Rarely some may arise from organoid nevus.

Age:  Predilection for older patients  

Site: Usually located on distal extremities.

Clinical presentation: Presents as a verrucous plaque or polypoid growth.

Microscopic features:

- Asymmetrical ; Infiltrative growth pattern  ; 

- Large smooth islands and small irregular shaped nests ; 

- Focal necrosis (comedonecrosis) ;  

- 2 types of atypical cells: eosinophilic and clear cells.

Eosinophilic cells-

Polyhedral or fusiform with round to oval hyperchromatic nuclei, distinct nucleoli, indistinct cell boundaries, and a variable amount of cytoplasm (small eosinophilic cells or large eosinophilic cells); 

Clear cells-

Large and polyhedral with round to oval nuclei, abundant clear cytoplasm, and distinct cell borders; Clear cell areas are less prominent than hidradenocarcinoma  ;

- Ductal structures  ;  Intracytoplasmic lumina formation ;

- Squamous differentiation ; Melanin pigment is demonstrated in some cases ;

- Tumour shows multiple attachments to the epidermis ;

- Inflammatory infiltrate around neoplastic masses is composed of lymphocytes and plasma cells, rarely mixed with neutrophils and  eosinophils ;

- Tumour with only intra-epidermal component is known as in-situ porocarcinoma ;

- Intraepidermal portion of the growth is composed of large atypical cells arranged in irregular nests and islands, variable in size and in shape, and sharply demarcated from the surrounding epidermal keratinocytes.

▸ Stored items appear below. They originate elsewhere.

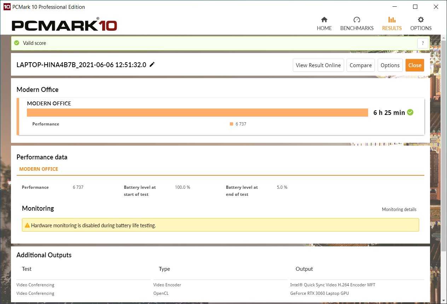Image resolution: width=447 pixels, height=304 pixels.
Task: Click the green check beside 6 h 25 min
Action: click(x=410, y=112)
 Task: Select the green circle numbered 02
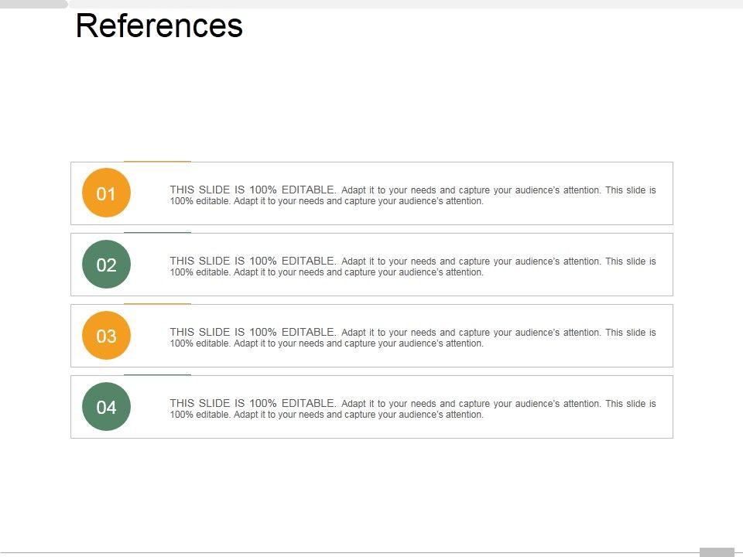pyautogui.click(x=106, y=265)
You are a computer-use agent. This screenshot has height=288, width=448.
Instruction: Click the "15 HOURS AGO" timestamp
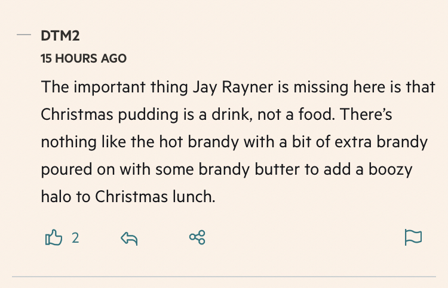coord(84,58)
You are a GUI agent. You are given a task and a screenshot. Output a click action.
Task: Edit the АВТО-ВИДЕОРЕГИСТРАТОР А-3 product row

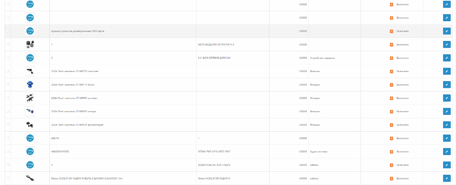coord(447,44)
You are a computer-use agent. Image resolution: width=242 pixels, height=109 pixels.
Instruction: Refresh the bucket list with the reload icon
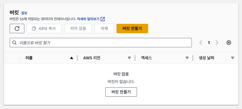[17, 28]
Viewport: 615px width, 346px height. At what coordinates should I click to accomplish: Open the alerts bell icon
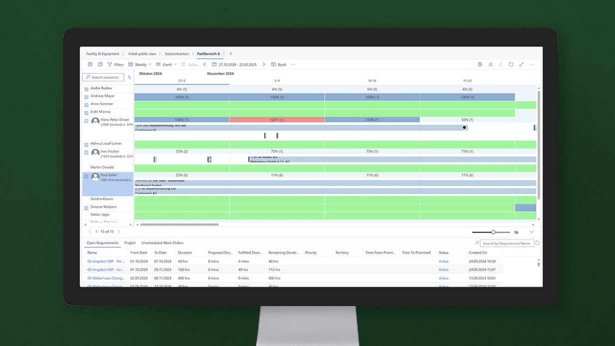(x=490, y=64)
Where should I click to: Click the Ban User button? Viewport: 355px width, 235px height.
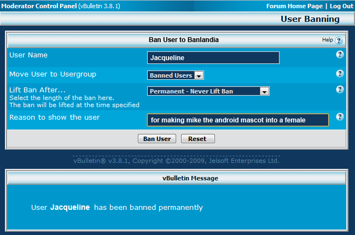tap(156, 139)
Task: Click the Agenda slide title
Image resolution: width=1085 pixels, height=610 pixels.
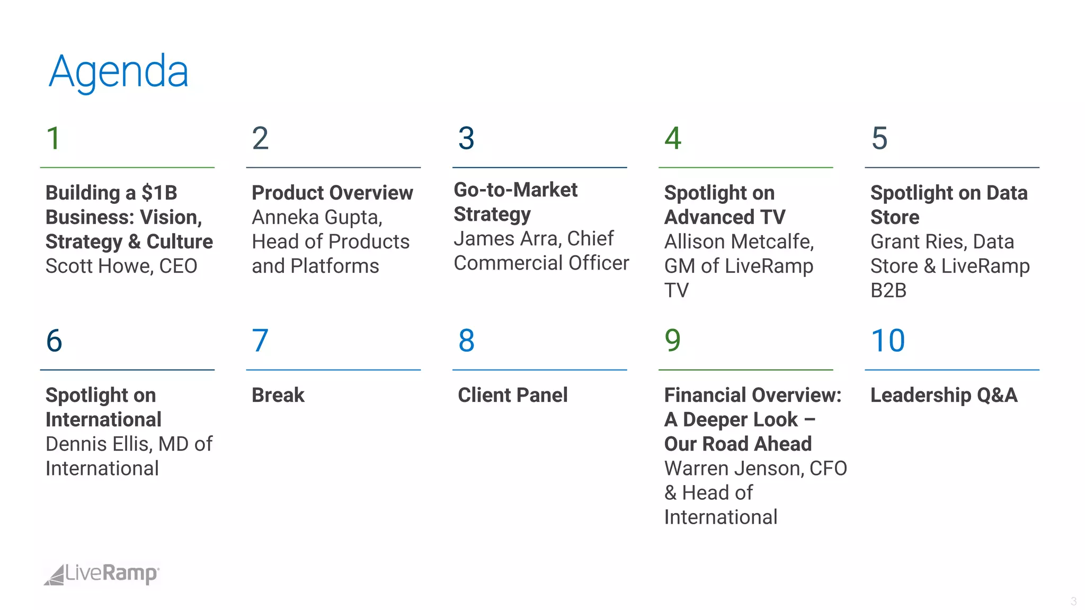Action: (x=119, y=71)
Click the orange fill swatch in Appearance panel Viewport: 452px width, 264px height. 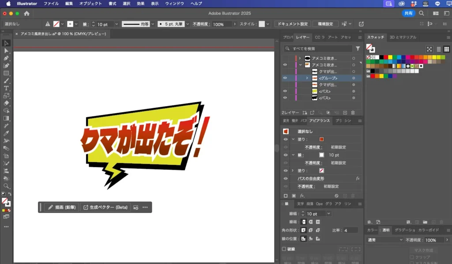[x=321, y=139]
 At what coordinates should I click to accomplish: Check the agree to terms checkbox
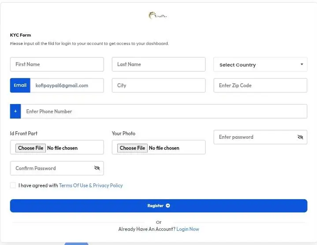(x=13, y=186)
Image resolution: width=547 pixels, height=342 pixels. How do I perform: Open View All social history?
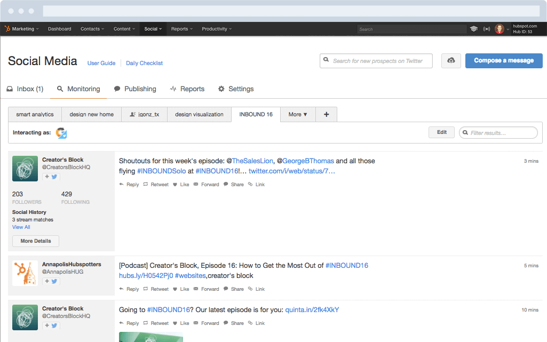point(20,227)
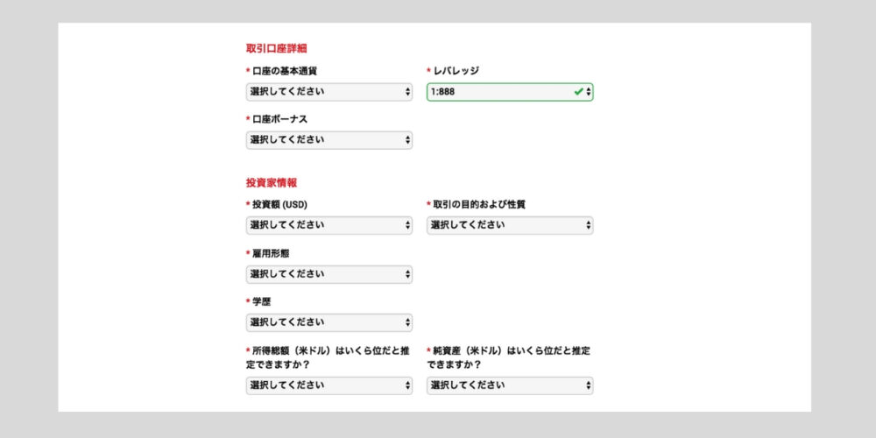Viewport: 876px width, 438px height.
Task: Open the 口座の基本通貨 dropdown
Action: tap(329, 92)
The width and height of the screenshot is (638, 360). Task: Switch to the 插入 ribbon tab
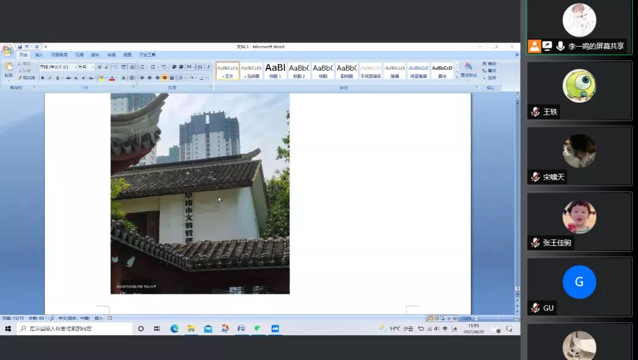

Benign component of poroma and hidroacanthoma simplex is present in about 10% of cases.

Neoplastic cells contain glycogen and intratubular, PAS-positive, diastase-resistant material is usually present.

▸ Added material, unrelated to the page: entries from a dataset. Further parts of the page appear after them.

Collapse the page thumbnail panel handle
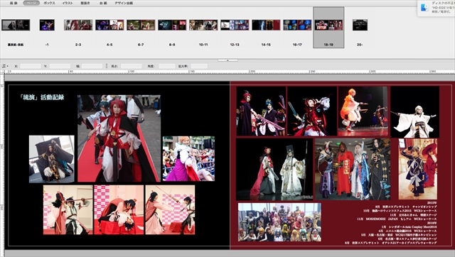455x257 pixels. pos(228,60)

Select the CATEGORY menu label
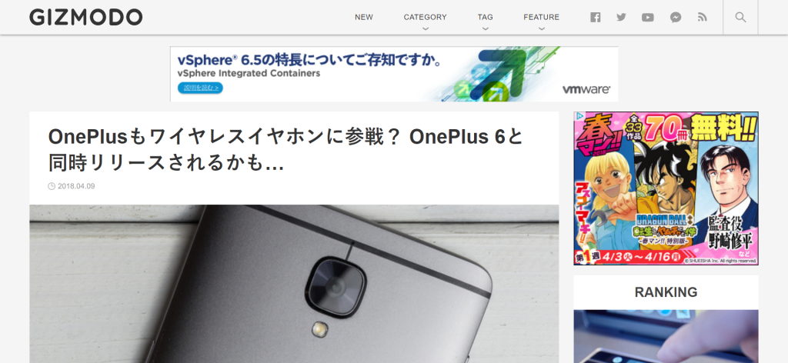tap(425, 17)
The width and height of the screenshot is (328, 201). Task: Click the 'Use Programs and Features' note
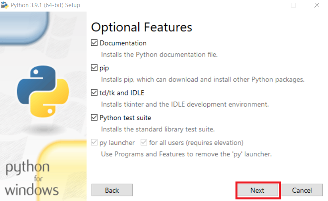[186, 154]
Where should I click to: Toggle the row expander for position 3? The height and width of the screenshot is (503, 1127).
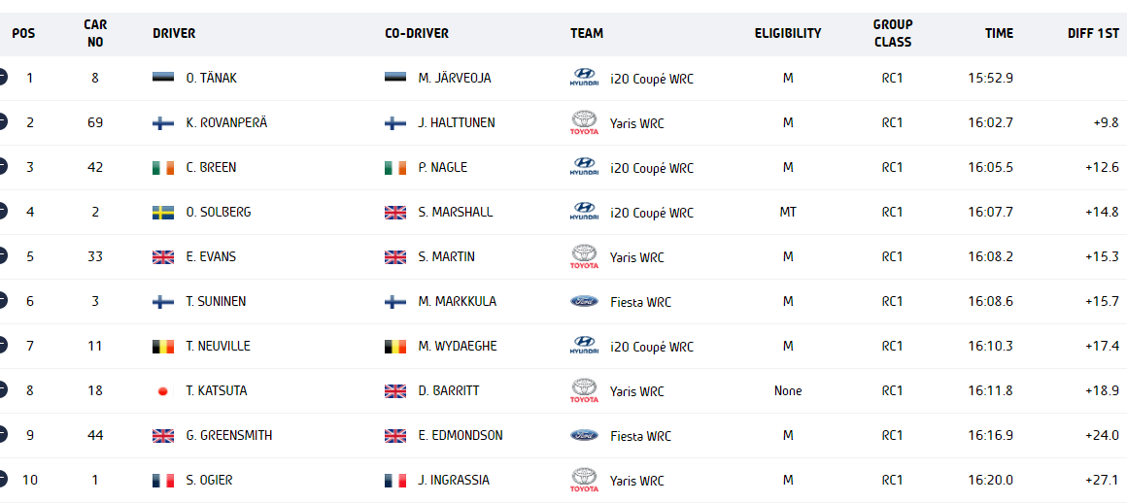tap(2, 166)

Immunocytochemistry:  Tumour is cytokeratin , CEA and epithelial membrane antigen positive.

Local recurrence rate is lower than some low grade tumour.

Metastasis to local lymphnode may be present in 10-20% of cases.

Multiple cutaneous deposits and microscopic epidermotropic deposits may develop.


Further reading

Eccrine porocarcinoma: a report of 2 cases and review of the literature.

Eccrine porocarcinoma: clinical and pathological report of eight cases.

Pigmented porocarcinoma: a case report with review of the literature.

Eccrine porocarcinoma: cytologic diagnosis by fine needle aspiration biopsy (FNAB).

A case of eccrine porocarcinoma: usefulness of immunostain for s-100 protein in the diagnoses of recurrent and metastatic dedifferentiated lesions.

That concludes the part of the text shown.